KOBEに新風…「加工」の拠点から「産地」へ名乗り 神戸産の真珠、商品化に成功

須磨の真珠を商品化したネックレスとイヤリングのセット=須磨区須磨浦通6、須磨浦漁友会

 豊かな兵庫・須磨の海が、神秘的に輝く宝石を育んだ。神戸産真珠の養殖に挑戦してきた地元漁師たちが今冬、「Kobe SUMA PEARL」として商品化にこぎつけた。国内産の加工や輸出を手がける拠点だった「真珠の街・神戸」を産地としても盛り上げる狙いで、漁師たちは「国内の主要産地に引けを取らない」と品質の高さに太鼓判を押す。(段 貴則)

### ■漁業者 養殖に挑戦、品質に自信

 真珠はアコヤガイなど二枚貝が育み、伊勢志摩など日本は世界的な産地。国際貿易港がある上、海と六甲山に挟まれ、真珠の選別に欠かせない豊かな自然光に恵まれた神戸は、選別や加工、輸出の拠点となった。

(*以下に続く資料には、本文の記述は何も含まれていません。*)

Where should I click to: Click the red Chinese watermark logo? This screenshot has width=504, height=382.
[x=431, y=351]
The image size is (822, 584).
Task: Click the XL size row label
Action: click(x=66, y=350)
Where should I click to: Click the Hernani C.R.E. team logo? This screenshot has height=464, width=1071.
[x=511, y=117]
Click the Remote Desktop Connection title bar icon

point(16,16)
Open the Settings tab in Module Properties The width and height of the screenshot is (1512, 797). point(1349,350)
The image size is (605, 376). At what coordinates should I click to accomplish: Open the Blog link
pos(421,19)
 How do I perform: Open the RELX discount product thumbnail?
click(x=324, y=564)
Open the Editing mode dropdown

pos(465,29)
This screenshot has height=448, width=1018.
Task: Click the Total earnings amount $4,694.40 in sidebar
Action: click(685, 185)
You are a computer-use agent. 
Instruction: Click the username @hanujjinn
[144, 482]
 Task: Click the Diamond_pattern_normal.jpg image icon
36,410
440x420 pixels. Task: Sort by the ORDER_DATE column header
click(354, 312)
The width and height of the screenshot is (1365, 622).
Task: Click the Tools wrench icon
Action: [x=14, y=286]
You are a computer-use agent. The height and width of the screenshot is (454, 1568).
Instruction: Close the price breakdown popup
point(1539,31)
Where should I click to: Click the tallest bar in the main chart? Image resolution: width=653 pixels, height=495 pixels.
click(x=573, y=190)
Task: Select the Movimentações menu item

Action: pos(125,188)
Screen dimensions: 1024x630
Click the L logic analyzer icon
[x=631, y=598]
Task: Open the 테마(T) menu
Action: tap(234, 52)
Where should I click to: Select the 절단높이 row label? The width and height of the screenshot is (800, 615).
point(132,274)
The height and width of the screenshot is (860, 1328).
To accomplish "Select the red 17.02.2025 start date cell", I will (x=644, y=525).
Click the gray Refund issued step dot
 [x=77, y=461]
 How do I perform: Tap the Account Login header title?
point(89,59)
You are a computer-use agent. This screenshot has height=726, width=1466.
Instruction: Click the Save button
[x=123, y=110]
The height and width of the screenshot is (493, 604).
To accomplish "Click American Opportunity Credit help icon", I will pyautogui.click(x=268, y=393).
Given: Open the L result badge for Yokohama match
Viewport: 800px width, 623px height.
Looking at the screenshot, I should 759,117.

 「真珠の街なのに、神戸で育った真珠がない」。須磨の漁業者らでつくる「すまうら水産有限責任事業組合」は2017年ごろから、須磨の海での養殖に取り組み始めた。1年目は順調だったものの、3年目は赤潮で全滅。自然相手の難しさを改めて痛感したが、挑戦を続けて満足いく真珠が育った。真珠の巻(真珠層)が厚く、ムラが少なく、キリッとした色合い。同組合の若林良代表は「貝のエサとなるプランクトンが豊富な須磨の海で順調に育つことが確認できた」と話す。

 今月23日、貝から真珠を取り出す浜揚げ体験と販売会を開催。8ミリサイズの真珠を使ったネックレスとイヤリングのセット(70万円)など商品を並べた。

 貝に真珠の核を入れる作業は志摩の業者、採取後の前処理などは神戸の業者が担うが、養殖や製品化、販売を同組合が手がけ、品質管理にこだわる。若林代表は「志摩の真珠業者に応援してもらっているが、須磨で核入れまでやれるようになればおもしろい」と話す。来年をめどに、同組合直売所(須磨海岸)で価格1万円台など手頃な値段の商品を販売する予定という。